Bach to the future, for the Olympic Movement

17 December 2013 Comments 0

I heard news this week which gives me genuine cause for optimism in 2014 and beyond.

The IOC released details of an initiative inspired by its new President which promises the sort of pro-active stance the movement hasn’t seen for years. This stance reinforces our messaging in our Pure Sport campaign that WADA needs better funding and autonomy.

Just a couple of months into his new role, Thomas Bach has announced new proposals to tackle doping and match fixing in sport. It’s a move that could radically change the IOC’s historic approach to the problems that continually eat away at the integrity of sporting competition.

At last, someone it seems, is prepared to actually DO something. Many of Herr Bach’s predecessors have ended their terms of office with glowing reputations that have largely been bestowed upon them by career-minded sycophants. You may recall that I recently criticised Jacques Rogge’s tenure for its lack of action despite the smiles and mutual backslapping that suggested otherwise. Credit where it’s due and President Bach should be applauded for taking the initiative and raising his head above the parapet so quickly after being awarded his Presidential stripes.

At the heart of this plan is the IOC’s commitment to invest 20 million dollars after what was described as an “unprecedented four-day brainstorming session” on the future of the Olympics.

The IOC board has agreed a 10 million dollar fund to research new and improved methods to catch dopers and a further 10 million dollars to “protect the clean athlete from any kind of manipulation or corruption.” As I see it, this could mean anything from peer pressure to take Performance Enhancing Drugs or incitement to fix the outcome of a game or match. So bravo, Mr. President, there’s still a long way to go, but after just three months in the chair, it’s a bloody good start!

This of course, is not a guarantee of success and right now, my delight at the news and the congratulatory tone here, remain conditional on something actually happening. All the same, it’s refreshing to know that problems are being acknowledged and finally being confronted.

There will, of course, be the question of whether it’s enough. Is twenty million really going to make a difference? As I said, it’s a start and the proof of the pudding will be how the money is spent plus it hopefully will give rise to further investment, greater research and better competition.
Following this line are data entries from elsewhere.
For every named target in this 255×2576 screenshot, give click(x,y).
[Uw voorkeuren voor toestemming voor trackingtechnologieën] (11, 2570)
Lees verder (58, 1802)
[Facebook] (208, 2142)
In short, it’s the thin end of the wedge and a wedge that may just help save the Olympic movement (and sport in general) from falling into the abyss.

Yes, it will take time. The President’s vision surrounds; “the Olympic Agenda 2020” – no doubt a reference to the timescale he anticipates, but wouldn’t it be great if it also illustrates the all-round vision and commitment he has for the Olympic movement and world sport?

The IOC has also asked national governments to contribute an additional 10 million dollars to World Anti-Doping Agency funds so WADA can conduct its own research projects. Again, it’s great news, but I trust this will be an improvement that allows WADA to maintain – and strengthen its own independence and not the first move in the IOC using the power of the purse to take WADA under its wing and direct their activities. It’s crucial that WADA remains independent and isn’t compromised because the IOC has given them extra funding. Independence for WADA is one of the fundamental principles we advocated around the world during the recent Pure Sport tour I did with Ben Johnson, along with greater funding. However pro-active the new President wants the IOC to be, it must be so with an independent WADA at its side. Otherwise, WADA simply becomes an IOC lap dog – and that simply won’t work.

We all own sport. Sports federations and administrators are the custodians of sport on behalf of the people of the world. They have a responsibility to each and every one of us and history tells that they let us down on so many occasions with their incestuous, self-preservation and inactivity.

There is still a long way to go, but the news that the new President is seemingly prepared to grasp the nettle and get on with it is a two-fold message. Firstly, it begs the question of why it was so apparently beyond his predecessors and secondly, it proves that where there’s a will there might just be a way. Fingers crossed.

Herr Bach, you taken the first steps on a long and probably difficult journey, but I do so hope you succeed.